Esa mañana de primavera
por Gerardo Bustos
Esta mañana mi madre me sorprendió con una noticia. La entrada de la primavera y la posición de la luz del sol sobre la cama ya son razones para entusiasmarme. Nadie, excepto ella, entiende lo mucho que me gustan los colores.
Empieza a madurar el día, y la sombra del sofá que está a mi lado se instala en las almohadas enfundadas en ese blanco puro, mientras mi madre se apresura a traerme el desayuno. Disfruta acomodarse en el sillón para observarme comer detrás de la mesilla que a veces usa para procurarme.
No soy pintor, no sé dibujar, no tengo habilidad para combinar matices o equilibrar gamas, pero ella sabe que veo las cosas de manera diferente, como cuando el rojo me anuncia los viernes que mi padre viene a casa, enojado, triste o apurado.
Mi madre, en cambio, irradia un naranja vivo. El encanto le brota de los ojos, de la boca, de los pasos… de las palabras. Cuando se enoja con él su vibrante naranja se transforma en un ocre terroso, el mismo que envuelve al viejo.

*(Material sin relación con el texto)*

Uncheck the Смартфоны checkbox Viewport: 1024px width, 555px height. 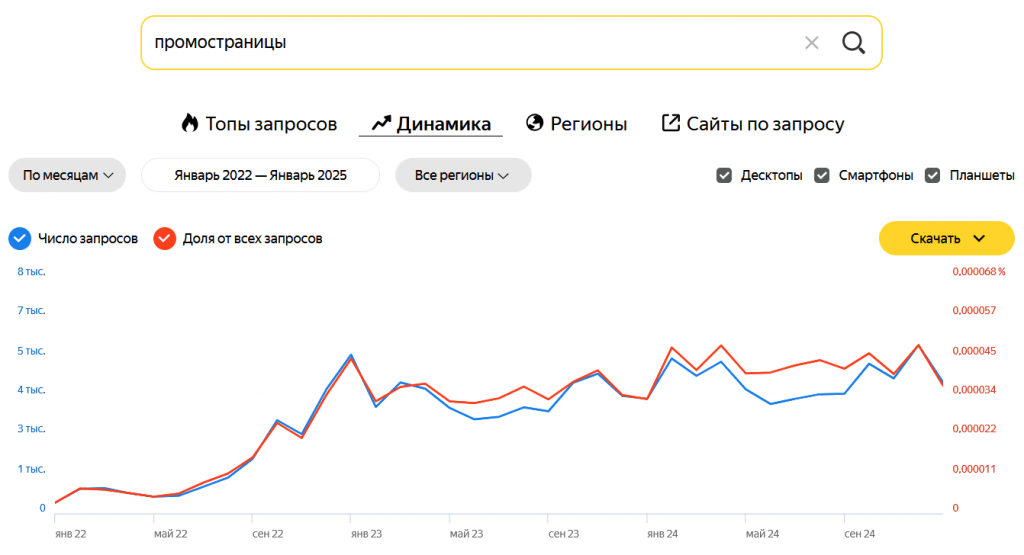(822, 175)
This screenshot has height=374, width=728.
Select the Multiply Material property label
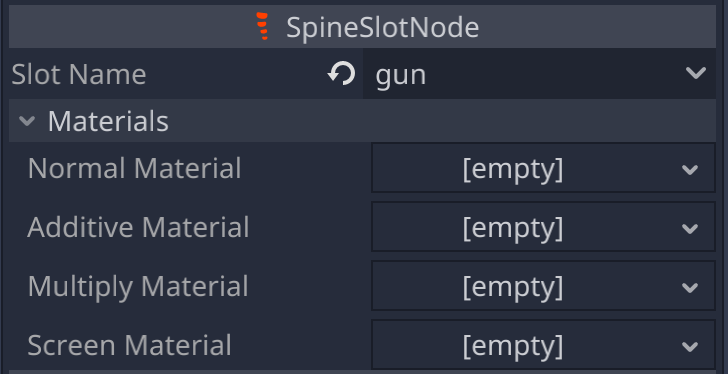click(x=138, y=286)
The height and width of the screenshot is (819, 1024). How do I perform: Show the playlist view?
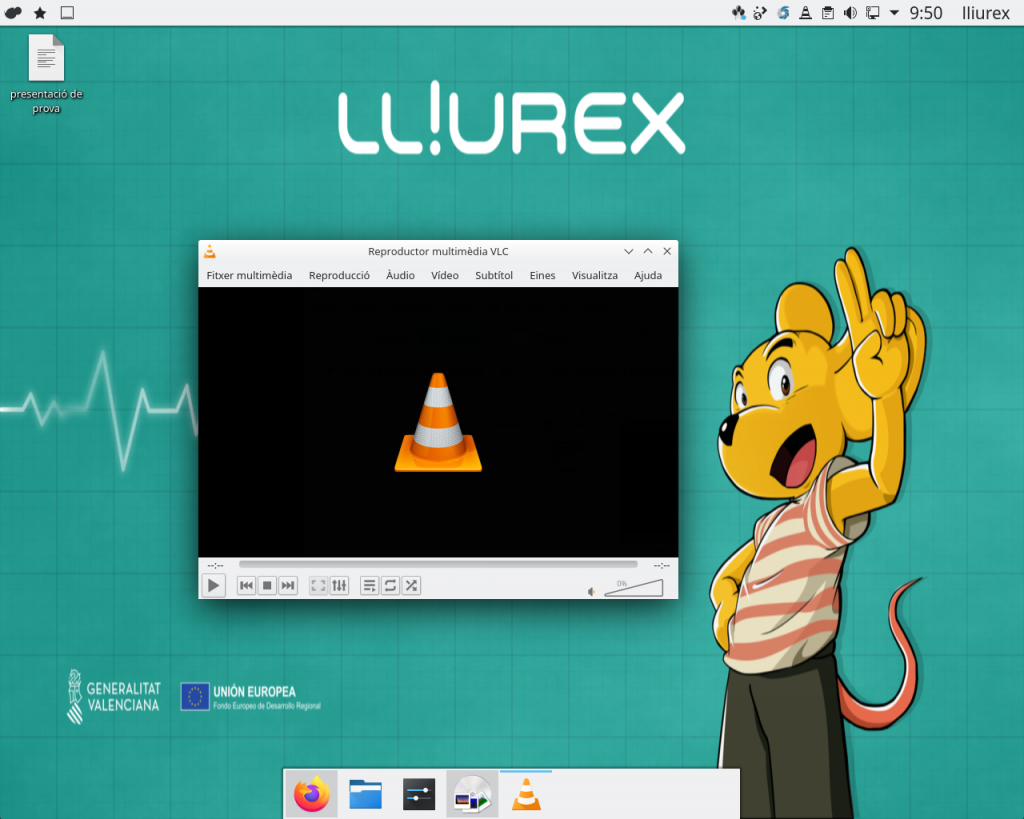[369, 586]
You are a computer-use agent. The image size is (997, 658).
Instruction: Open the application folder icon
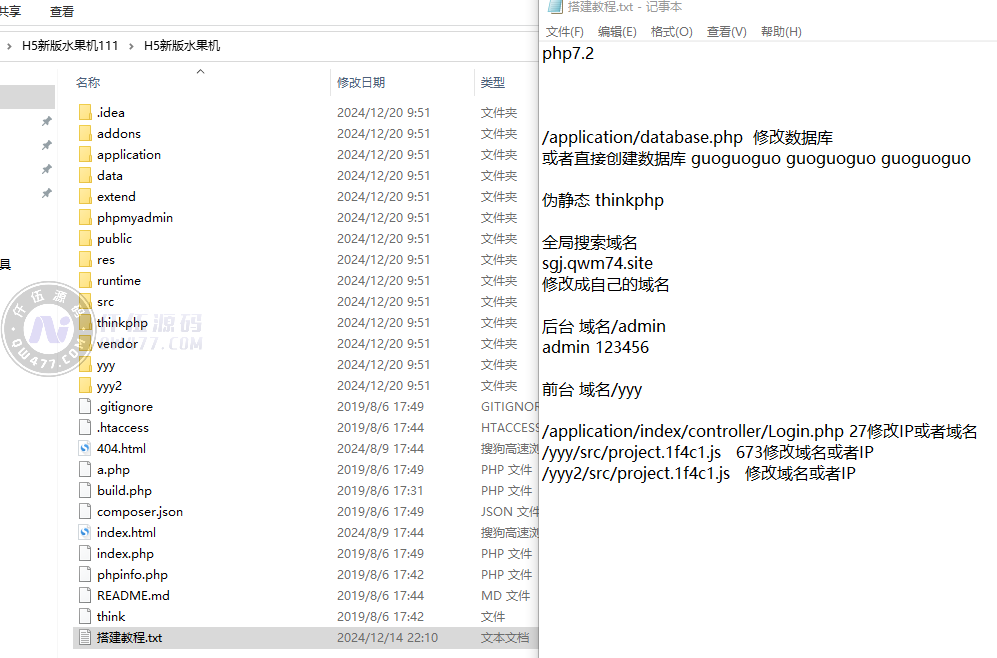[85, 155]
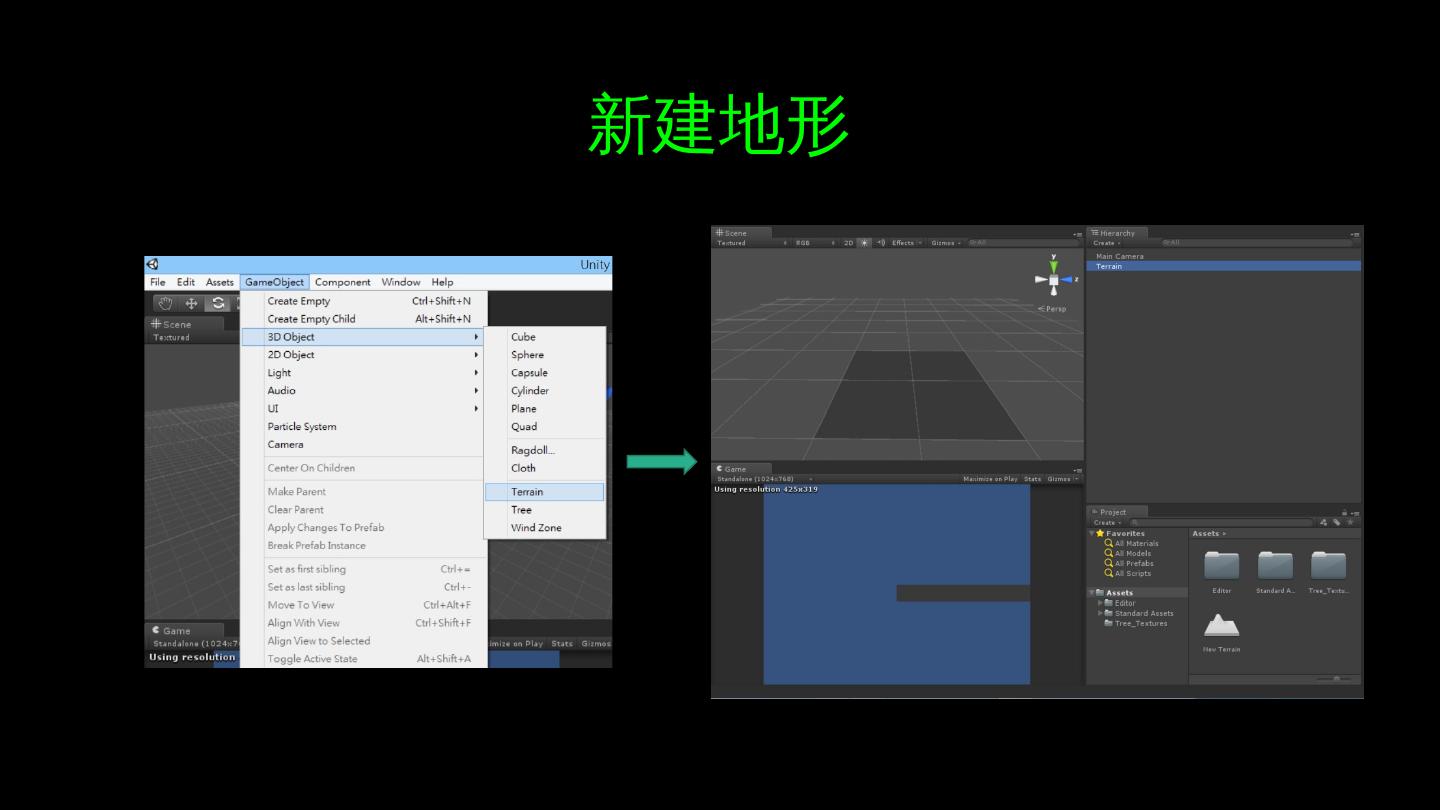This screenshot has width=1440, height=810.
Task: Click All Materials under Favorites
Action: [1136, 544]
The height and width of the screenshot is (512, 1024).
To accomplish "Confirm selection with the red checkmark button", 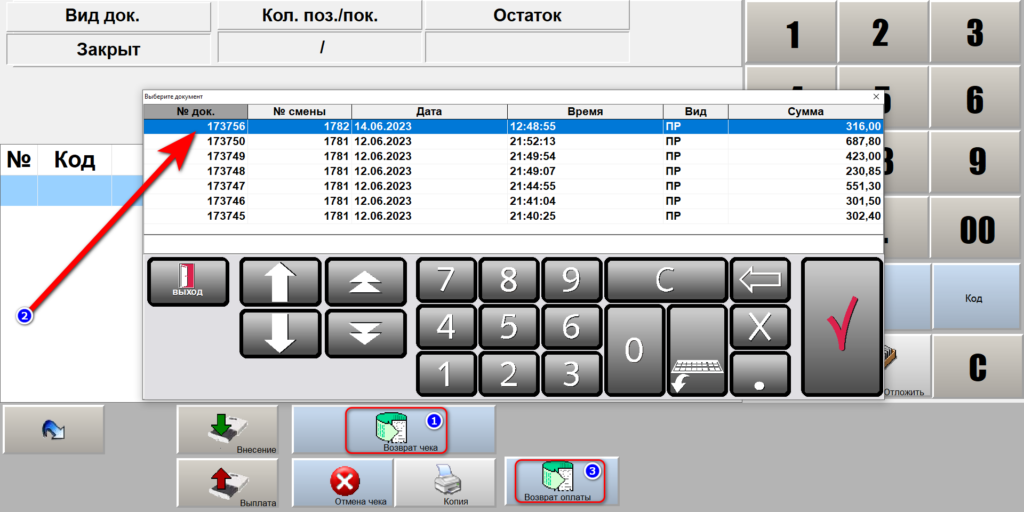I will [x=842, y=327].
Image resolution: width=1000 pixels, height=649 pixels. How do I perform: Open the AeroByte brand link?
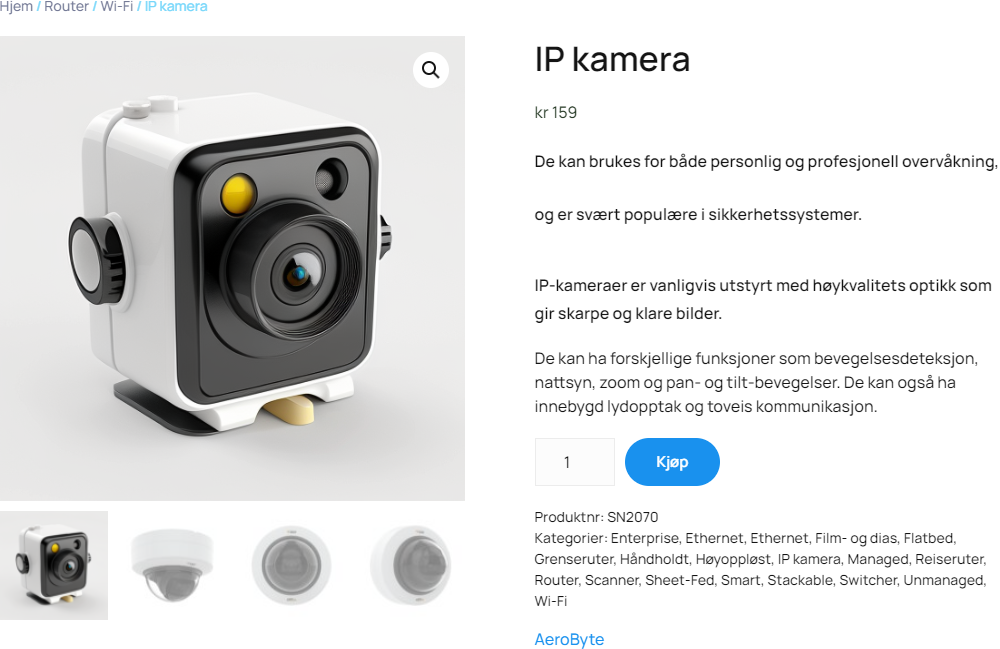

A la vuelta de la casa, que habitamos los tres, como un tesoro al descubierto, refulge el jardín del parque, donde la familia de los verdes se revela: el cetrino húmedo pegado a las cortezas se emparenta con el verduzco de las rocas enmusgadas y el de los pequeños lirios que se resisten sutilmente al paso del agua. Desde las copas de los árboles caen al piso, como si fueran gotas, hojas pálidas que amarillean el pasto, como las marcas que le afean la espalda y los brazos a mi madre, que no sabe que le he visto cuando anda distraída.
Hoy es un jueves aperlado y mi mamá me ha dado un fuerte abrazo ceniciento, pero no estoy triste, más bien contento porque ya no habrá más viernes bermellones ni agrios.